──────── AVAILABLE RECORDS ────────

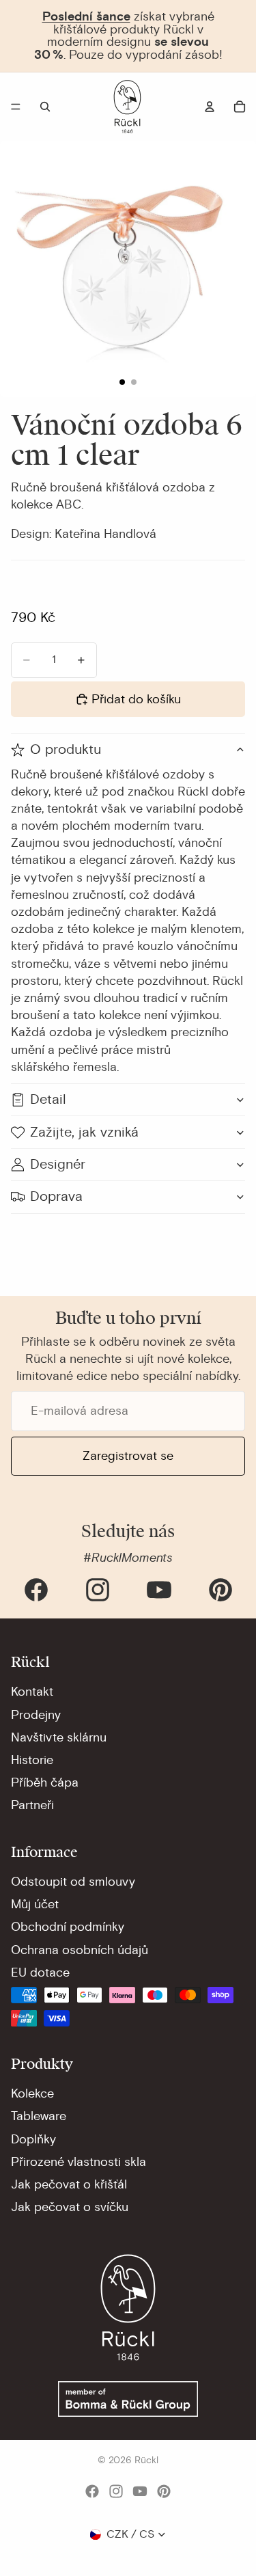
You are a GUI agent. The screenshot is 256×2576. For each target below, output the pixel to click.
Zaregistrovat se (128, 1455)
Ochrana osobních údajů (79, 1949)
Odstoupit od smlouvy (73, 1881)
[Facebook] (36, 1589)
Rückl (146, 2460)
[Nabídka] (15, 106)
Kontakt (32, 1691)
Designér (57, 1164)
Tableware (38, 2116)
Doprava (56, 1196)
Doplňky (33, 2139)
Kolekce (32, 2093)
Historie (32, 1759)
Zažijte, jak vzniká (84, 1132)
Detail (48, 1099)
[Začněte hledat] (45, 107)
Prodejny (36, 1714)
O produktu (65, 749)
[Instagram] (97, 1589)
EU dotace (40, 1972)
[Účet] (210, 107)
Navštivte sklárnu (58, 1737)
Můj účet (35, 1904)
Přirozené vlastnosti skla (78, 2161)
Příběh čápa (45, 1782)
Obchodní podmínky (67, 1926)
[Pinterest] (220, 1589)
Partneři (32, 1805)
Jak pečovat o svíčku (69, 2206)
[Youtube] (159, 1589)
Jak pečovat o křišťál (69, 2184)
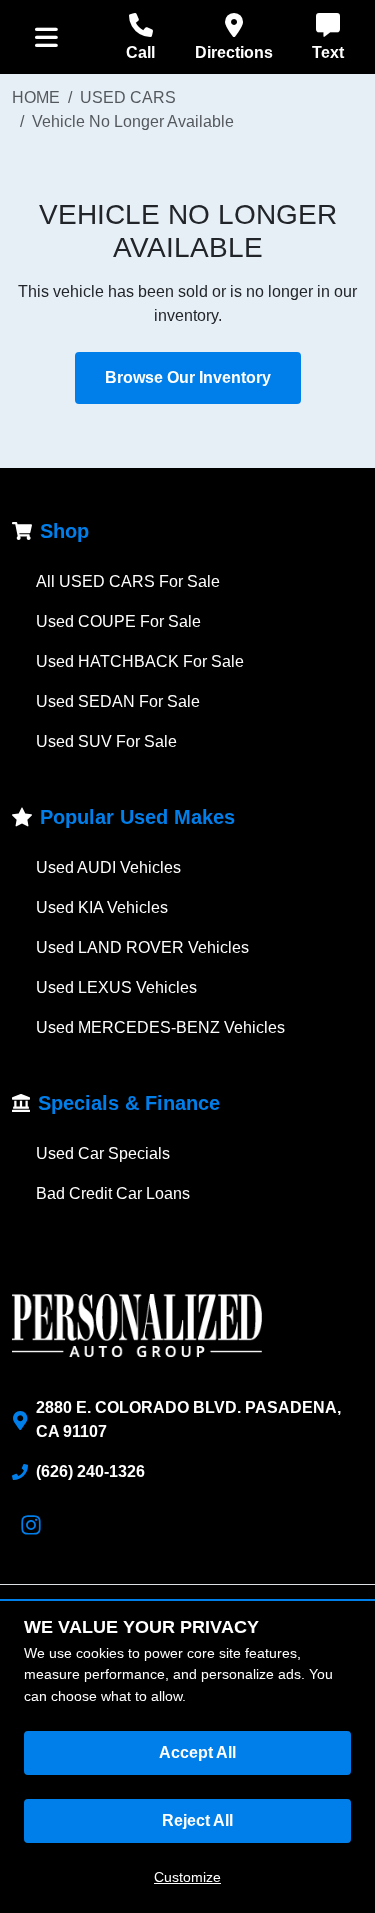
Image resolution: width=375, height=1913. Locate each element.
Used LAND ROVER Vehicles (142, 947)
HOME (36, 97)
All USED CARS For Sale (128, 581)
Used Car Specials (103, 1153)
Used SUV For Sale (106, 741)
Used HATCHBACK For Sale (140, 661)
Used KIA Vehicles (102, 907)
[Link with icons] (35, 1525)
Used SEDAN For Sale (118, 701)
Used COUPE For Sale (118, 621)
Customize (187, 1877)
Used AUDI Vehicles (108, 867)
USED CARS (128, 97)
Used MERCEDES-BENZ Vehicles (160, 1027)
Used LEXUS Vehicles (116, 987)
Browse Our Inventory (188, 377)
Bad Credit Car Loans (113, 1193)
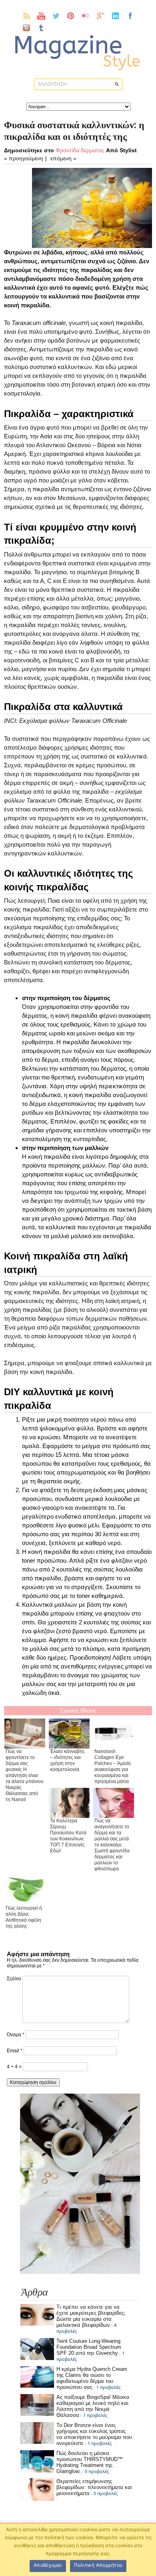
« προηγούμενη (23, 158)
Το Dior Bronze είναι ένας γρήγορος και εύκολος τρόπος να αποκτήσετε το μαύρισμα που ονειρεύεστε (94, 2434)
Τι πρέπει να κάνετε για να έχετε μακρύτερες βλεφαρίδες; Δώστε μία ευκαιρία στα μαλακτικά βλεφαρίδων (91, 2316)
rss (27, 16)
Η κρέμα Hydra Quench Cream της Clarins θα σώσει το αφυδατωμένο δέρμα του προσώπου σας (91, 2378)
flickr (86, 16)
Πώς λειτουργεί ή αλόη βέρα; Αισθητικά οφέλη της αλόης (24, 1917)
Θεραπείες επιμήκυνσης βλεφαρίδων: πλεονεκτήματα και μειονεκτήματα (94, 2487)
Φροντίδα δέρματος (80, 150)
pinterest (71, 16)
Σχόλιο (14, 1978)
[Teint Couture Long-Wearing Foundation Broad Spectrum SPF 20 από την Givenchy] (37, 2358)
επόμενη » (63, 158)
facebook (130, 16)
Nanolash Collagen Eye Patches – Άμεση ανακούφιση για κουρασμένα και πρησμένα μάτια (112, 1766)
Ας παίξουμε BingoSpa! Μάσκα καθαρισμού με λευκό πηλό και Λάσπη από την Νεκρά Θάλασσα (92, 2406)
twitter (56, 16)
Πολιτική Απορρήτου (98, 2565)
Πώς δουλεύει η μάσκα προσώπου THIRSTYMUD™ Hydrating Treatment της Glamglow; (89, 2462)
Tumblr (41, 28)
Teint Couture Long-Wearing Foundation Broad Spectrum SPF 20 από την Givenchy (88, 2347)
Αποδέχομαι (48, 2565)
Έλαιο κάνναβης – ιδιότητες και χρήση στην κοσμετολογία (67, 1760)
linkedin (115, 16)
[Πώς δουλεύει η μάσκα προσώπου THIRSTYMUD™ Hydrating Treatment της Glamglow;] (37, 2471)
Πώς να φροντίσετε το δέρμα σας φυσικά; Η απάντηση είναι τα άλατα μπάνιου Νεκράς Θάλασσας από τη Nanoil (25, 1775)
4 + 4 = (15, 2067)
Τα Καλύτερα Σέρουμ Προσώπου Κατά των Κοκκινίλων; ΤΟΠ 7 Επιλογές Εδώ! (68, 1836)
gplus (101, 16)
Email (14, 2051)
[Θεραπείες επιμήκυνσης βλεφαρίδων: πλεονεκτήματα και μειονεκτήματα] (37, 2499)
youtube (41, 16)
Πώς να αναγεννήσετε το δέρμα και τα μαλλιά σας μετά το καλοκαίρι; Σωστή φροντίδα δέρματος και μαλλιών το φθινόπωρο (112, 1845)
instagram (27, 28)
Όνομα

────────

HOW TO COMPLETE THIS TASK:
The sole response should be the count of lines in the material holding the string "πλεονεκτήματα".

TASK RESULT:
2